TEXT FOR ANALYSIS:

---

It reminds me of all those times I have spoken with individuals I consider top players who feel underappreciated. At the same time, their more culture-fit peers get treated like rock stars. When I work with organizations requiring significant strategic and operational transformation, one reality that such teams struggle with is the drain of high-skilled individuals.
There have been many proponents of the managing-toward-the-middle theme through the easy-money era. I respectfully disagree with them because there is a significant incentive problem behind those messages. Encouraging employees to quit their managers while providing recruiting services is a conflict of interest. Asking employees to dislike supervisors or executives is unhelpful because it is an out-of-context conversation. Managers or supervisors are just human beings living within constraints.
The reversal to the middle wave has hurt individual, organizational, and economy-wide productivity. Let’s use a simple comparison to understand the problem.
I have always been a huge tennis fan. When I was a kid, it astonished me that Pete Sampras could win 14 grand slams. He was superior to his peers. His exceptionalism urged Andre Agassi to scrap his flamboyance and invest in fitness to catch up.
Djokovic, Nadal, and Federer have over twenty grand slams in the present generation. How is that even possible when we thought going past 14 was impossible? Likely, other players in the current generation who don't even have a single Grand Slam are better than Sampras and Agassi. That's the power of competition.

---

RECORDED INFORMATION:
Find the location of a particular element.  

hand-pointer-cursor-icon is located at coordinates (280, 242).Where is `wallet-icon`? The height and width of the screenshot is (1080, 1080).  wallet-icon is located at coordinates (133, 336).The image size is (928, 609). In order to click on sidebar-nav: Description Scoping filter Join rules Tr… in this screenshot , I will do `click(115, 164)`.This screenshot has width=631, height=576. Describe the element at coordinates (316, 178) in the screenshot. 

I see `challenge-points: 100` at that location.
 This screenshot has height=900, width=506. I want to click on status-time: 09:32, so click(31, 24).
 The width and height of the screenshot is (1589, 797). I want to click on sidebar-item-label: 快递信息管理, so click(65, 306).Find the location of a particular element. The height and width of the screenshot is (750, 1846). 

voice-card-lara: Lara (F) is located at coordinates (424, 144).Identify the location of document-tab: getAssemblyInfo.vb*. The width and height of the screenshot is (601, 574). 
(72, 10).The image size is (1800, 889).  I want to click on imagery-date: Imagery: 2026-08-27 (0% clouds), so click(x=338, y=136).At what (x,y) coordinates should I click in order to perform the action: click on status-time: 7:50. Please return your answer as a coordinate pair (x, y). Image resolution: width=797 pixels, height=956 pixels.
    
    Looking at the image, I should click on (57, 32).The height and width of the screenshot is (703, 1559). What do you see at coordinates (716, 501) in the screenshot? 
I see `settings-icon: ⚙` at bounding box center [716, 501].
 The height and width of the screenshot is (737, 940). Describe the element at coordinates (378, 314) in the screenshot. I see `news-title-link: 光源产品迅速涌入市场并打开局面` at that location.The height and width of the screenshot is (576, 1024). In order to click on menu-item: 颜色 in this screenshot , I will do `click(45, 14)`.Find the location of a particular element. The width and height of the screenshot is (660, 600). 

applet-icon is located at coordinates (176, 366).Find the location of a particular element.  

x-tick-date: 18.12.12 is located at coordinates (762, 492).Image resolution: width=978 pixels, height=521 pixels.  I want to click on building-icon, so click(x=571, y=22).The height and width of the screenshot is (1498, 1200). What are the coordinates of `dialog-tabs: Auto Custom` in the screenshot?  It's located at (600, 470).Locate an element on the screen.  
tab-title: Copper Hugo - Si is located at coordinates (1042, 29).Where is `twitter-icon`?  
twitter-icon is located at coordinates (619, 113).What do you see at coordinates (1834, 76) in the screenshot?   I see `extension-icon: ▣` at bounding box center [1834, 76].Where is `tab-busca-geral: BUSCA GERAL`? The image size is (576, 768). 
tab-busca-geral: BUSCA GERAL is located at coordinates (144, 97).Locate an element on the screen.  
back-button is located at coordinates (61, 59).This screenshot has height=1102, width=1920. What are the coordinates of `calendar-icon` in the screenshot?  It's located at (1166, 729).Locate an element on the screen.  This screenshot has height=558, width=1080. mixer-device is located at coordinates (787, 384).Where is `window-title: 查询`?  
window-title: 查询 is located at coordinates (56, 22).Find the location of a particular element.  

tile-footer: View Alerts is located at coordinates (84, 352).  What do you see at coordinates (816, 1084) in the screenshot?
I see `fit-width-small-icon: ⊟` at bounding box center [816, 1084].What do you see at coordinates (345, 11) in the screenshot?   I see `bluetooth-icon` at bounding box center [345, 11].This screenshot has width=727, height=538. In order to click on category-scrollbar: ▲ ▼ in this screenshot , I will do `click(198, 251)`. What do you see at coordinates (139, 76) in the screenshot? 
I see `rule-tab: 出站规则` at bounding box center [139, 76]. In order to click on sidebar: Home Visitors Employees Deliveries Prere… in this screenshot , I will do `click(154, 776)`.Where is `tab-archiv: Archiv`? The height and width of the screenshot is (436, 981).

---

DIRECTIONS FOR THIS TASK: Edit the essay on high performers from "Djokovic, Nadal, and" up to and including "power of competition.", putting "value of rivalry" in place of "power of competition". The records are separate material with no connection to the essay on high performers.

RESPONSE AREA:
Djokovic, Nadal, and Federer have over twenty grand slams in the present generation. How is that even possible when we thought going past 14 was impossible? Likely, other players in the current generation who don't even have a single Grand Slam are better than Sampras and Agassi. That's the value of rivalry.